In most of the textbook examples, the domain $D$ is simple (e.g., $x \geq 0$), and $g$ can be found analytically. This may not always be the case in practice. What if $D$ is a more complicated set? Would it make sense to also use Lagrange multipliers and KKT conditions in finding $g$? (Also see this question, basically asking about general approaches for handling (potentially analytically intractable) dual functions)

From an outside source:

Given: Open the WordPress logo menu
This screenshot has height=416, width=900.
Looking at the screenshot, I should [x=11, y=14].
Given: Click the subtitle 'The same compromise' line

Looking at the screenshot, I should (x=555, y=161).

Yes. Let me give an example. Suppose you'd like to derive the dual of $\min_{x \in S} \{ x^2 : x \geq 1\}$ where $S=\mathbb{R}$. You could consider $D=\mathbb{R}_+$ and have the same problem. The duals are different: $\sup_y \{ y - 0.25 y^2 \}$ vs $\sup_y \{y - 0.25\max\{0,y\}^2\}$. For negative $y$, the second dual provides a tighter dual bound. The practical value is debatable, because I have yet to see someone plug in a random value into the dual to obtain a useful bound.
If you can find $g$ with the use of KKT conditions, I would say $D$ is still simple. In the most extreme case, $D=X$, it makes sense to use KKT conditions.